Moved to Homemade and Modified Flashlights Discussion.
Norm


----------



## KC_451 (Apr 9, 2011)

mckeand13 said:


> Hopefully this is the right forum. I couldn't see an obvious better one to place my question.
> 
> I've got a couple 2D and 3D incandescent maglites lying around. Now that I know what flashlights can do (Fenix PD31 on the way), the maglites seem like toys.
> 
> ...


 


belomeclone said:


> Step 1: Grab 3AA-D shells. They can be as cheap as a dollar or as much as 20 dollars for a custom-made, 2D shell.
> 
> Step 2: Go straight for a Terralux. I believe there is one brighter option, maybe, but I think the Terralux is your safest bet.
> 
> ...


 
I have been using two different 3D Maglites, each equipped with a FM 9AA to 3D cell holder.

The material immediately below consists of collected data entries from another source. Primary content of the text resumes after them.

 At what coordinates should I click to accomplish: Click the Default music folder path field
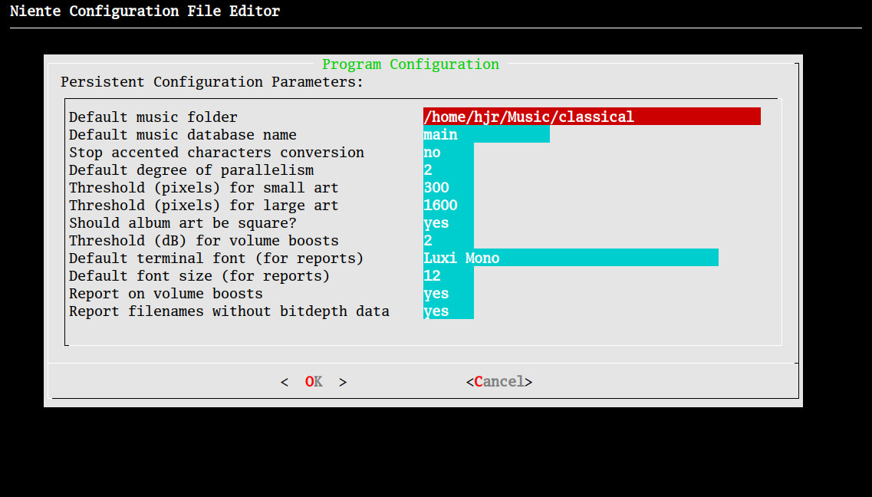point(591,117)
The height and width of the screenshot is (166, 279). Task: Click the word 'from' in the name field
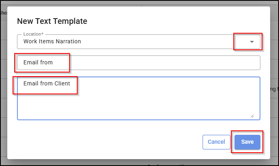(47, 63)

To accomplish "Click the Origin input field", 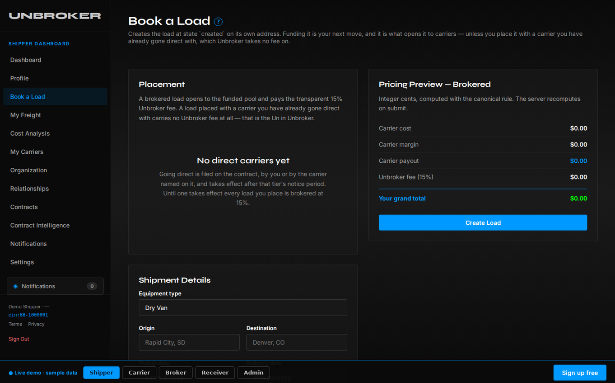I will (189, 342).
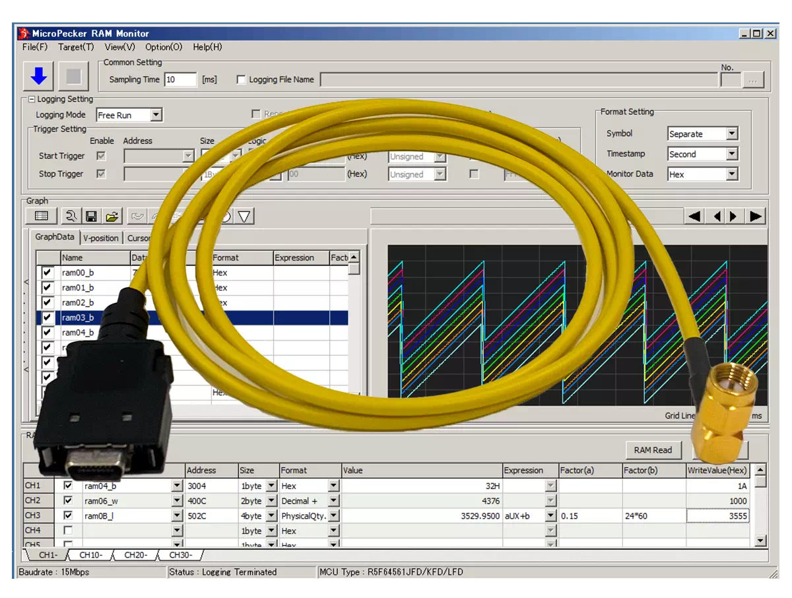Uncheck the ram00_b graph data checkbox
Viewport: 792px width, 598px height.
tap(47, 273)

One is fitted with the - *TerraLUX TLE-300M-EX EXTREME 700 lumens /3 OUTPUT LEVEL MiniStar30M TLE-300* - that you mention *belomeclone*, and the other with the - *TerraLUX TLE-300M-EX-S EXTREME 700 lumens / SINGLE OUTPUT LEVEL MiniStar30M TLE-300M*. Both were purchased at Battery Junction or ZBattery, I don't recall. Both are extremely satisfactory performers with the above mentioned AA cell holders.

KC


----------



## RepProdigious (Apr 9, 2011)

Disasemble light. Toss the lens, reflector, switch assembly and bulb.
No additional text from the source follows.